Ein Beispiel vorab: Nach der lateinamerikanischen Schuldenkrise der 80er Jahre förderte man die Verbriefung von Krediten, um zu verhindern, dass Kreditrisiken in den Banken verbleiben. Nach der aktuellen Finanzkrise behaupten nun regulierungswütige Besserwisser, Krisen könnten vermieden werden, wenn Verbriefungen beschränkt werden. Die unbeabsichtigten Folgen sind schon vorherzusehen: Faule Kredite werden irgendwann wieder Banken in Schieflage bringen, und dann wird man erneut zu der Einsicht kommen, dass Verbriefungen ein gutes Instrument sind, um Risiken aus den Banken herauszulösen. Unbeabsichtigte Folgen sind quasi ein Naturgesetz der modernen Gesetzgebung.
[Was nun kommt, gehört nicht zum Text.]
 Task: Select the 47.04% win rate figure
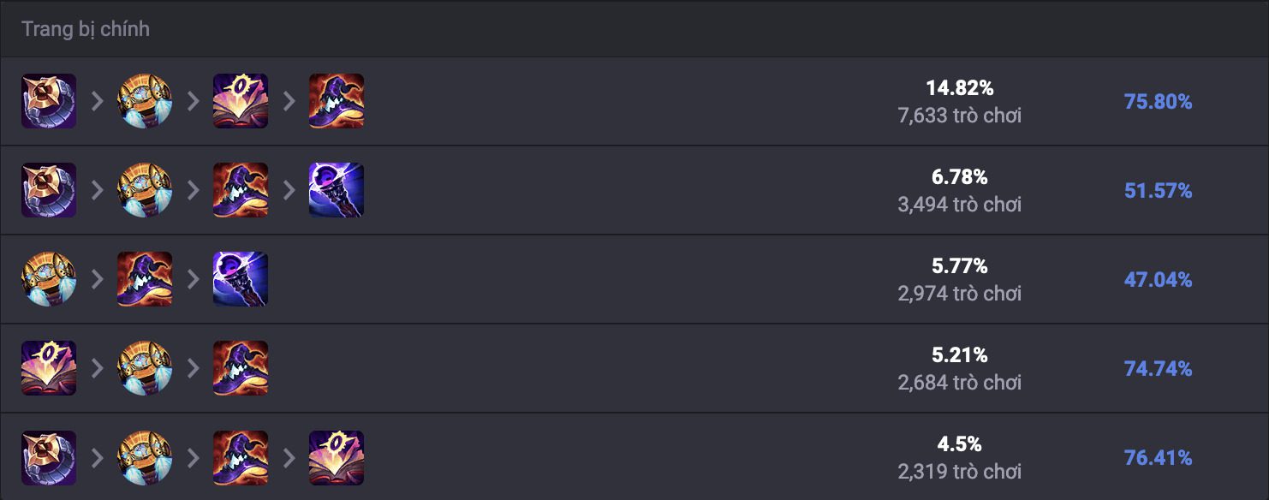[x=1158, y=280]
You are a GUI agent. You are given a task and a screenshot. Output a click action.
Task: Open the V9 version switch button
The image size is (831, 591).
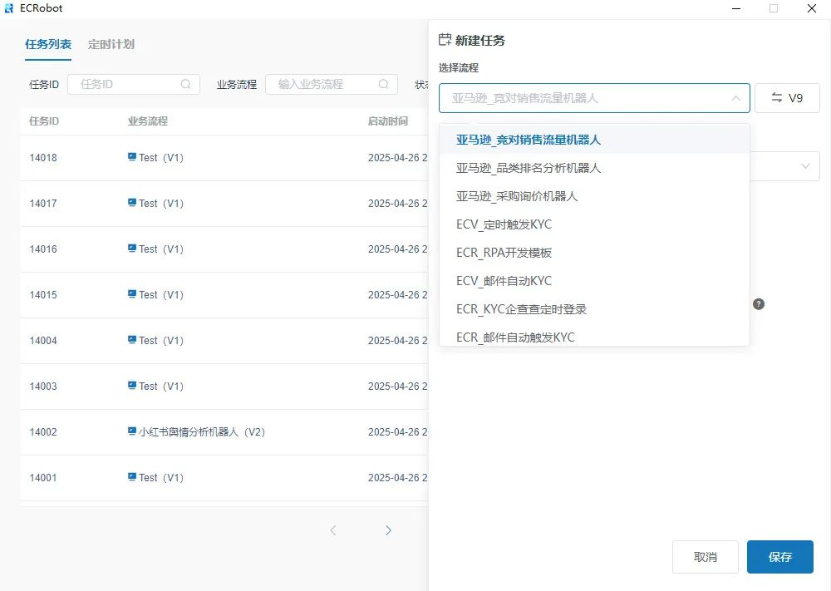point(787,98)

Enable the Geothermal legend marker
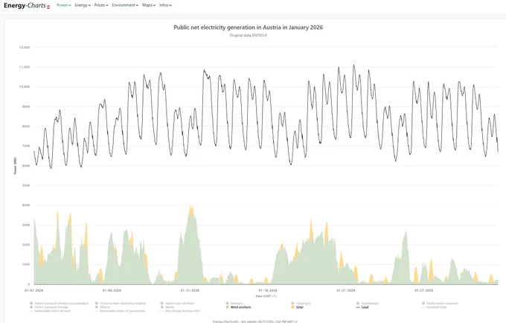click(x=368, y=304)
Viel ist schiefgelaufen, aber nichts geschah außerhalb und ohne Mitwissen des Staats, also von Politik und Verwaltung. Die meisten Ereignisse waren eine Wiederholung der Geschichte. Nicht gierige Banken haben das Finanzsystem im Alleingang geschaffen, sondern in Zusammenarbeit, und oftmals unter dem Druck, der Staaten.
Dieses Buch zeigt deshalb auch, wie der Staat zur Vermeidung von Krisen genau die Strukturen schuf, denen jetzt die Verantwortung für die Krise zugeschoben wird. Neue Vorschriften werden nicht Krisen verhindern, sondern Wohlstand. Was wir brauchen, ist mehr Markt und weniger Staat.
Es ist ein Muster, das wir schon in der Vergangenheit gesehen haben. Nach jeder Krise werden neue Vorschriften erlassen, die möglicherweise die vergangene Krise verhindert hätten. Genau diese Maßnahmen werden dann zehn oder zwanzig Jahre später für die nächste Krise verantwortlich gemacht. Denn anstatt Krisen zu verhindern, verzögern viele Vorschriften lediglich notwendige Anpassungen. Da die Welt aber nun einmal nicht stabil ist, sondern sich kontinuierlich wandelt, schaffen die Vorschriften nur einen Schein von Stabilität.
Diese vermeintliche Stabilität maskiert lediglich die sich langsam aufbauenden Spannungen, die sich in der nächsten Krise entladen. Feinde freier Märkte freuen sich über die Stabilität und loben die ihre Weitsicht und die durch sie geschaffenen Gesetze. Für die nächste Krise sind dann nicht sie verantwortlich, sondern näher liegende Täter: gieriges Finanzkapital und Spekulanten. Seltsam nur, dass niemand diese mysteriösen Spekulanten fassen kann.
Risiko lässt sich nicht per Gesetz abschaffen. Die Idee, durch Gesetze mehr Stabilität in eine instabile Welt zu bringen, ist absurd. Doch genau dies wird im augenblicklichen populistischen Klima suggeriert. Die gleichen Aufsichtsbehörden, die vor der letzten Krise geschlafen haben, sollen jetzt mit zusätzlichen Kompetenzen wacher werden.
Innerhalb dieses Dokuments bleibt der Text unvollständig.